As Kofi Annan stated on November 25 in Paris, “I hope the government
of Iraq will fully cooperate with the inspectors and respect its
obligations unreservedly. This is the only way to avoid conflict
in the region.”
As
in 1954, the pitbull is pledged to “consult,” but he has
already announced that he is going to invade Iraq anyway, and he
is spending all his energy organizing for war and negotiating who
will get what part of the loot from the victim, while some of his
poodles inspect and pretend to have brought the pitbull back into
the world of civilized behavior. While the similarities to 1954
are great, there are differences, and there has been a Kafkaesque
kind of “progress”—in 1954 the UN was simply immobilized
by U.S. power, whereas today the UN, after lending its authority
to a sanctions regime that has killed over a million Iraqi civilians,
is now facilitating a planned U.S. aggression.

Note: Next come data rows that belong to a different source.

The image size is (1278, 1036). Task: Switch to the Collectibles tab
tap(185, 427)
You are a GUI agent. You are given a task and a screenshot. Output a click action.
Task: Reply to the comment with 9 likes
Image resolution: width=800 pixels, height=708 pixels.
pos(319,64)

It is doing this
by accepting as legitimate the pitbull’s claim that the crushed
Iraq poses a grave threat, and by putting up an inspection regime
that will easily give the pitbull his excuse to do what he has already
announced he will do anyway: commit aggression against a country
that has done him no injury and poses no threat to him.
In
his 1956 book,
The Fable of the Shark and the Sardines
, the
first president of Guatemala during the democracy decade, Juan Jose
Arevalo, wrote, “Sharks will eat sardines forever and ever.
But they should eat them plain, without doctrinal oil, without legal
jelly, without the cellophane wrapping paper.” But Arevalo
overlooked the fact that, unlike sharks, the pitbull needs that
doctrinal oil, legal jelly and cellophane wrapping. Without them
how would he be able to give his public and poodles the moral cover
they require for the ruthless exercise of power?